Question

Geometric means A quantity grows exponentially according to \(y(t)=y_{0} e^{k t} .\) What is the relationship among \(m, n,\) and \(p\) such that \(y(p)=\sqrt{y(m) y(n)} ?\)

Short answer

Answer: The relationship between the time points \(m\), \(n\), and \(p\) is given by the equation \(2kp= km+kn\).

Step-by-step solution

Write down the given quantities and equation

We are given the exponential growth function \(y(t)=y_0e^{kt}\), where \(y_0\) is the initial quantity, \(k\) is the growth rate, and \(t\) is time. We are asked to find the relationship between the time points \(m\), \(n\), and \(p\) such that $$y(p)=\sqrt{y(m)y(n)}.$$

Substitute the exponential growth function in the equation

We can substitute the given exponential growth function into the equation to obtain the following: $$y_0e^{kp}=\sqrt{y_0e^{km}y_0e^{kn}}.$$

Simplify the equation

Since \(y_0 > 0\), we can safely divide both sides of the equation by \(y_0\) without changing the equality. Let's do this and then simplify further: $$e^{kp}=\sqrt{e^{km}e^{kn}}.$$Using the rule for combining exponents, we get:$$e^{kp}=\sqrt{e^{(km+kn)}}.$$

Take the natural logarithm of both sides

To find the relationship between the exponents \(km\), \(kn\), and \(kp\), let's take the natural logarithm of both sides of the equation:$$\ln{e^{kp}}=\ln{\sqrt{e^{(km+kn)}}}.$$Recall that \(\ln{e^x}=x\). So, we have:$$kp=\frac{1}{2}(km+kn).$$

Write the final relationship

Rearranging the equation, we get the final relationship among the time points \(m\), \(n\), and \(p\) such that the given property holds:$$2kp= km+kn.$$This is the relationship among \(m\), \(n\), and \(p\) as described in the exercise.

Key concepts

Geometric Mean

The geometric mean is a useful way to determine the average growth rate of quantities. Unlike the arithmetic mean, which adds numbers together, the geometric mean multiplies them and then takes the root of the result. Specifically, if you have two numbers, the geometric mean is the square root of their product. It's calculated as \(\sqrt{ab}\) for two quantities \(a\) and \(b\). - The geometric mean is particularly useful in the context of exponential growth or decay because its application aligns with the multiplicative nature of these processes. - In our exercise, the task was to relate the exponential function values at different times \(m\), \(n\), and \(p\) using geometric mean.- By setting an exponential growth equation's value at time \(p\) equal to the geometric mean of its values at \(m\) and \(n\), hybrid arithmetic was used to find a meaningful relationship between \(m\), \(n\), and \(p\). This concept helps simplify and manage exponential growth modeling.

Exponential Functions

Exponential functions are mathematical expressions in which a constant base is raised to a variable exponent.
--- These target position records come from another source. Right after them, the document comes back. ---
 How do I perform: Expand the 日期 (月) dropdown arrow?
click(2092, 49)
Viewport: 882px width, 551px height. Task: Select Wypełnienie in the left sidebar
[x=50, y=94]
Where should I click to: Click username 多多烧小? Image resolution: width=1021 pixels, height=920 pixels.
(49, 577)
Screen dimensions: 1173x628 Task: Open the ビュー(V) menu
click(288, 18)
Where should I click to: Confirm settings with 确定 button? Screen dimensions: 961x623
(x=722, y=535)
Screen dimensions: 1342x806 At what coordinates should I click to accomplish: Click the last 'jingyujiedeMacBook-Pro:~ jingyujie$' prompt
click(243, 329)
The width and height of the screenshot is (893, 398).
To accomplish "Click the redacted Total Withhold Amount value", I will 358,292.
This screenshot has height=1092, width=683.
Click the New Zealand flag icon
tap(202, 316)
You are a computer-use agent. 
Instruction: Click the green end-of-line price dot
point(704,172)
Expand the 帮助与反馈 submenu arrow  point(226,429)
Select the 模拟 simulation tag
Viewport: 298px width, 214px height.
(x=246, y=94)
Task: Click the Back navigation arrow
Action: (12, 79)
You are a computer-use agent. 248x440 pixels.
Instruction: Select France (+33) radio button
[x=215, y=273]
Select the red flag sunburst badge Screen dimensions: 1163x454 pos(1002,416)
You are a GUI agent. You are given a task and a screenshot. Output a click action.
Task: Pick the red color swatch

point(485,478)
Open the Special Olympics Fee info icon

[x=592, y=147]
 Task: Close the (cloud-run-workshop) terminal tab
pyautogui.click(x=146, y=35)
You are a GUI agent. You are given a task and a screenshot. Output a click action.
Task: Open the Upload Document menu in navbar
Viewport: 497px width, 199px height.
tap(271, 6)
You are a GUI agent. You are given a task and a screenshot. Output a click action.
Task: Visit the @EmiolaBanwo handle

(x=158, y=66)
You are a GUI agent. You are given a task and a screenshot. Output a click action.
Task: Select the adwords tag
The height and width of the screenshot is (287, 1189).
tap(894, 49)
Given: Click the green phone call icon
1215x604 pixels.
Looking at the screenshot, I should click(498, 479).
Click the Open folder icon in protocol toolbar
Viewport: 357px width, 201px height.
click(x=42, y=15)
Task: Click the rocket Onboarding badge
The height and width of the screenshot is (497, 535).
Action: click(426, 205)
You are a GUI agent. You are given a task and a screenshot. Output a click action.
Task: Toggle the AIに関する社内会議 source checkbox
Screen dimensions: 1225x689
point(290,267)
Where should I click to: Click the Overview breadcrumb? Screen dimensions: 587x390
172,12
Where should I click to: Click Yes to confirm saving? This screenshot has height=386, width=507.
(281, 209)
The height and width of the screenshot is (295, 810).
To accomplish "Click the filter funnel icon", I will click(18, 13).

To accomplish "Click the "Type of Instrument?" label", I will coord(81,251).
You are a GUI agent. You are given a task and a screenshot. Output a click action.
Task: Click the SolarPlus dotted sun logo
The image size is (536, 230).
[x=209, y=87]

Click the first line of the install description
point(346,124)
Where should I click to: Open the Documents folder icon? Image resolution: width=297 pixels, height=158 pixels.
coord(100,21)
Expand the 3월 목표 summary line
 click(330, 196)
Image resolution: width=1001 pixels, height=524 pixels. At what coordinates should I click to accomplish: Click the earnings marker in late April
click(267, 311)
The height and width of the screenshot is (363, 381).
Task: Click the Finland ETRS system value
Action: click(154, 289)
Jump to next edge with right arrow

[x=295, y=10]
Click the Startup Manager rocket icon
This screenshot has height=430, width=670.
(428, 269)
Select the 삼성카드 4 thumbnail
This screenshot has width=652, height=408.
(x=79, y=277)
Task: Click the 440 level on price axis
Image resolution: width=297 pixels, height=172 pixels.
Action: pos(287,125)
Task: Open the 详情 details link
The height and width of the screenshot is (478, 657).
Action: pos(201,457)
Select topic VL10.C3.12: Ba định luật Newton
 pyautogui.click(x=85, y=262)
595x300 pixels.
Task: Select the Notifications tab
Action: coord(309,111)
They commonly appear as \(y(t) = y_0 \cdot e^{kt}\), where:- \(y_0\) represents the initial amount or starting value.- \(e\) is Euler's number, an irrational constant approximately equal to 2.71828.- \(k\) denotes the growth or decay rate.- \(t\) is time, often treated as a variable.Exponential functions are used in many fields like population growth, radioactive decay, and finance. What makes these functions powerful is their ability to model rapid changes, both growth, and decay, over time. - As the variable \(t\) increases, the value of \(y(t)\) grows or shrinks exponentially, meaning at rapidly increasing or decreasing rates.- In our exercise, substituting the exponential function revealed the parts of the expression controlled by time points \(m\), \(n\), and \(p\). Understanding these functions allows us to dissect the problem and find the relationships between different parameters involved in exponential changes.

Natural Logarithms

Natural logarithms, often symbolized as \(\ln\), provide insight into exponential equations by effectively "undoing" them. The natural logarithm of a number is the power to which \(e\) must be raised to equal that number. Essentially, when you see \(\ln(x)\), you're asking: "What power of \(e\) equals \(x\)?"- The natural logarithm is uniquely suited to working with exponential functions, allowing us to linearize problems involving exponentials.- For instance, if you have an equation like \(e^x = y\), the natural logarithm lets you rewrite it as \(x = \ln(y)\). This transformation is crucial for solving equations where the variable is an exponent.In the step-by-step solution, natural logarithms transformed the problem into a format where the relationship between \(kp\), \(km\), and \(kn\) could be more clearly understood. By taking the natural log of both sides, we transformed a multiplicative relationship into an additive one, thus simplifying our understanding and solution of the equation at hand. Remember, using natural logarithms is a common practice when dealing with exponential functions, especially in solving for unknown exponents.